1920 30. When transubstantiation has been accomplished, it can be understood that to the glorious body of Christ some part is added, incorporated in it, undivided, and equally glorious.
1921 31. In the sacrament of the Eucharist by the power of words the body and blood of Christ are present only in that measure which corresponds (a quel tanto) to the substance of the bread and wine, which are transubstantiated; the rest of the body of Christ is there through concomitance.
1922 32. Since he who does not eat the flesh of the Son of man and drink of His blood, does not have life in him [cf. John 6:54], and nevertheless those who die with the baptism of water, of blood, or of desire, certainly attain eternal life, it must be said that these who have not eaten of the body and blood of Christ, are administered this heavenly food in the future life, at the very moment of death.–Hence, also to the saints of the Old Testament Christ was able by descending into hell to communicate Himself under the appearances of bread and wine, in order to make them ready for the vision of God.
1923 33. Since the demons possessed the fruit, they thought that they would enter into man, if he should eat of it; for, when the food was turned into the animated body of man, they themselves were able freely to enter the animality, i.e., into the subjective life of this being, and so to dispose of it as they had proposed.
1924 34. To preserve the Blessed Virgin Mary from the taint of origin, it was enough for the slightest seed in man to remain uncorrupted, neglected perchance by the demon himself, from which uncorrupted seed transfused from generation to generation the Virgin Mary might arise in her time.
1925 35. The more the order of justification in man is considered, the more appropriate appears the Scriptural way of saying that God covers and does not reckon certain sins.–According to the Psalmist [cf. Ps. 31:1] there is a difference between iniquities which are forgiven, and sins which arc covered; the former, as it seems, are actual and willing faults; but the latter are willing sins on the part of those who pertain to the people of God; to whom on this account they bring no harm.
1926 36. The supernatural order is established by the manifestation of being in the fullness of its real form; the effect of this communication or manifestation is a deiform sense, which begun in this life establishes the light of faith and of grace; completed in the other life establishes the light of glory.
1927 37. The first light rendering the soul intelligent is ideal being; the other first light is also being, not merely ideal, but subsisting and living; that concealing its personality shows only its objectivity; but he who sees the other (which is the Word), even through a reflection or in enigma, sees God.
1928 38. God is the object of the beatific vision, insofar as He is the author of works outwardly.

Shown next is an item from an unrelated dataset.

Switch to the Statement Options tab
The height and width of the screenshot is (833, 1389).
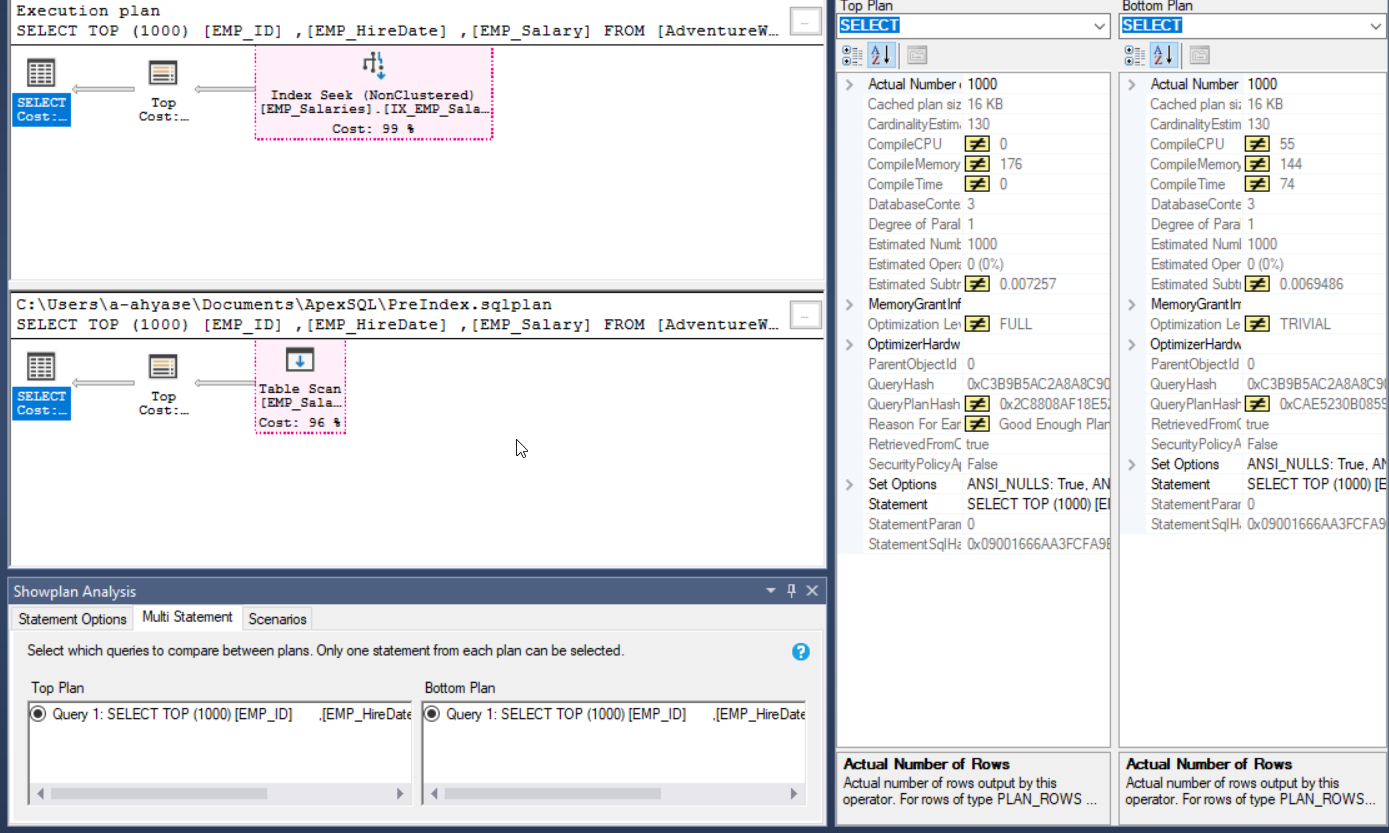point(72,619)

1929 39. The traces of wisdom and goodness which shine out in creatures are necessary for possessors (of God); for they are collected in the eternal exemplar as that part of Him which can be seen by them (creatures), and they furnish material for the praises which the Blessed sing forever to God.
1930 40. Since God cannot, not even by the light of glory, communicate Himself wholly to finite beings, He was not able to reveal and communicate His essence to possessors (of God), except in that way which is accommodated to finite intelligences; that is, God manifests Himself to them, insofar as He has relations with them, as their creator, provider, redeemer, sanctifier.
1930a The judgment: The Holy Office “has decided that these propositions, in the author’s own sense, are to be disproved and proscribed, according as it does disprove, condemn, and proscribe by this general decree. . . . His Holiness has approved, confirmed, and ordered that the decree of the Most Eminent Fathers be observed by all.”